*** Opening of Data ***

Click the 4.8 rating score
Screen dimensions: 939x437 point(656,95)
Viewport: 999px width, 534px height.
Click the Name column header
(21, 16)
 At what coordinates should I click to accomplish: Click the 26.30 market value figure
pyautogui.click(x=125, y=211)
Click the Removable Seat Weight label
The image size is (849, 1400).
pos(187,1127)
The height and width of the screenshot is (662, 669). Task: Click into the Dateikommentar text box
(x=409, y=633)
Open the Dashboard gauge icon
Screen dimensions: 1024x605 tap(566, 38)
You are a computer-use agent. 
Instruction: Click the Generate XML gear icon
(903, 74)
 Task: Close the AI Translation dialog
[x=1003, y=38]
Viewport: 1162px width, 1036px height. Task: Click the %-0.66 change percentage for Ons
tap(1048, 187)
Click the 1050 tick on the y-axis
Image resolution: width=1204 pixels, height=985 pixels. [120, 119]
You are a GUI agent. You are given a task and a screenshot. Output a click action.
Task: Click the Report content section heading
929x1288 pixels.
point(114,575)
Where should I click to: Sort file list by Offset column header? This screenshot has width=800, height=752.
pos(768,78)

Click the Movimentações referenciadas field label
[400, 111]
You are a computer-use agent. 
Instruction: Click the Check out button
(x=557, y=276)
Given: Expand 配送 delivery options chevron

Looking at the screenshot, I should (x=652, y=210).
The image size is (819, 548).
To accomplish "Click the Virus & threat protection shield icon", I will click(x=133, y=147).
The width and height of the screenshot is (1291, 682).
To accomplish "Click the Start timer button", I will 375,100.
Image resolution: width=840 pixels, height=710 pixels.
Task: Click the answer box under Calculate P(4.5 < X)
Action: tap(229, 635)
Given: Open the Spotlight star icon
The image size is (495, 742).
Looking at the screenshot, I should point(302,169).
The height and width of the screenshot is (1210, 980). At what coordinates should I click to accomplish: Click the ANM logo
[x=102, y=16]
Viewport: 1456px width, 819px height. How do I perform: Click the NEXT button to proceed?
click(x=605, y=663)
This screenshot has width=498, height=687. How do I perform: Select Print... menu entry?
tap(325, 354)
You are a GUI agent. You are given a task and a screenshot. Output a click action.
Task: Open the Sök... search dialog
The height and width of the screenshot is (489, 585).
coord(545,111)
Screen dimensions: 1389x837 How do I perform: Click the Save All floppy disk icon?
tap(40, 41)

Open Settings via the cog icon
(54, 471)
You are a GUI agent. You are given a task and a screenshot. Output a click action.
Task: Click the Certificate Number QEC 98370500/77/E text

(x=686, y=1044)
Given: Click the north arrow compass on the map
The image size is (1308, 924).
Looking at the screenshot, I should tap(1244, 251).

*** Close of Data ***

Keeping each word as it stands, transcribe every entry.

■ Written solution:
Click the 4.8 rating score
Screen dimensions: 939x437 point(656,95)
Viewport: 999px width, 534px height.
Click the Name column header
(21, 16)
 At what coordinates should I click to accomplish: Click the 26.30 market value figure
pyautogui.click(x=125, y=211)
Click the Removable Seat Weight label
The image size is (849, 1400).
pos(187,1127)
The height and width of the screenshot is (662, 669). Task: Click into the Dateikommentar text box
(x=409, y=633)
Open the Dashboard gauge icon
Screen dimensions: 1024x605 tap(566, 38)
You are a computer-use agent. 
Instruction: Click the Generate XML gear icon
(903, 74)
 Task: Close the AI Translation dialog
[x=1003, y=38]
Viewport: 1162px width, 1036px height. Task: Click the %-0.66 change percentage for Ons
tap(1048, 187)
Click the 1050 tick on the y-axis
Image resolution: width=1204 pixels, height=985 pixels. [120, 119]
You are a GUI agent. You are given a task and a screenshot. Output a click action.
Task: Click the Report content section heading
929x1288 pixels.
point(114,575)
Where should I click to: Sort file list by Offset column header? This screenshot has width=800, height=752.
pos(768,78)

Click the Movimentações referenciadas field label
[400, 111]
You are a computer-use agent. 
Instruction: Click the Check out button
(x=557, y=276)
Given: Expand 配送 delivery options chevron

Looking at the screenshot, I should (x=652, y=210).
The image size is (819, 548).
To accomplish "Click the Virus & threat protection shield icon", I will click(x=133, y=147).
The width and height of the screenshot is (1291, 682).
To accomplish "Click the Start timer button", I will 375,100.
Image resolution: width=840 pixels, height=710 pixels.
Task: Click the answer box under Calculate P(4.5 < X)
Action: tap(229, 635)
Given: Open the Spotlight star icon
The image size is (495, 742).
Looking at the screenshot, I should point(302,169).
The height and width of the screenshot is (1210, 980). At what coordinates should I click to accomplish: Click the ANM logo
[x=102, y=16]
Viewport: 1456px width, 819px height. How do I perform: Click the NEXT button to proceed?
click(x=605, y=663)
This screenshot has width=498, height=687. How do I perform: Select Print... menu entry?
tap(325, 354)
You are a GUI agent. You are given a task and a screenshot. Output a click action.
Task: Open the Sök... search dialog
The height and width of the screenshot is (489, 585).
coord(545,111)
Screen dimensions: 1389x837 How do I perform: Click the Save All floppy disk icon?
tap(40, 41)

Open Settings via the cog icon
(54, 471)
You are a GUI agent. You are given a task and a screenshot. Output a click action.
Task: Click the Certificate Number QEC 98370500/77/E text

(x=686, y=1044)
Given: Click the north arrow compass on the map
The image size is (1308, 924).
Looking at the screenshot, I should tap(1244, 251).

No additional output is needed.